Of 123 patients identified, 60% had spread of the cancer outside of the neck at the time of presentation while in 40% the spread developed during follow-up period. Only 15 patients (12%) had low-risk features and all had spread of the cancer outside of the neck at the time of initial presentation. Of these, 11 were female and the average age was 63 years. The average size of the primary cancer was only 1.8 cm, and the smallest cancer was 2 mm. Also 8 patients had encapsulated follicular variant papillary thyroid cancer with invasion, 2 had infiltrative follicular variant papillary thyroid cancer, 2 had encapsulated Hürthle-cell carcinoma and ther was 1 pateint each with papillary microcarcinoma infiltrative follicular variant, encapsulated papillary thyroid cancer classical variant and encapsulated follicular carcinoma (n = 1 for each). The majority of these cancers had extensive fibrosis and calcifications.
Molecular analysis with next-generation sequencing was performed in 8 cases; RAS mutations were identified in 5 of these cases and TERT promoter mutations in 6 while a combination of TERT plus BRAF V600E or RAS mutations occurred in 4 cases. Overall, 4 of the 15 patients had died within 32 months of diagnosis. Distant cancer spread was most frequently present in the bone.

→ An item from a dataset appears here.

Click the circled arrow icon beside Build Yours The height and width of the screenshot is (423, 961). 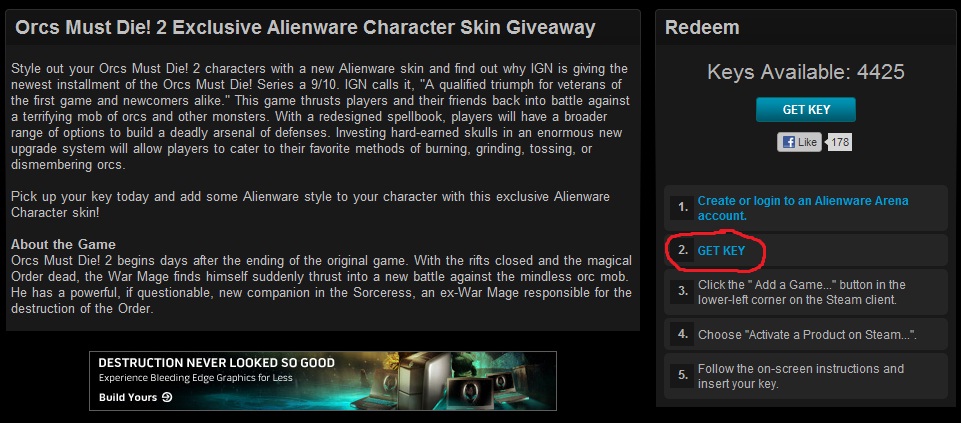[x=167, y=397]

WHAT ARE THE IMPLICATIONS OF THIS STUDY?
This study shows that patients with thyroid cancer that lack high-risk features have a very low rate of spread of the cancer outside of the neck. Those low-risk patients that do have spread of their cancer most frequently have spread of the cancer to bone at presentation and often have RAS and TERT promoter mutations in their cancer. This study suggests that TERT mutations may help to predict aggressive cancer in the absence of other risk factors and suggests that molecular markers be done on all patients with thyroid cancer.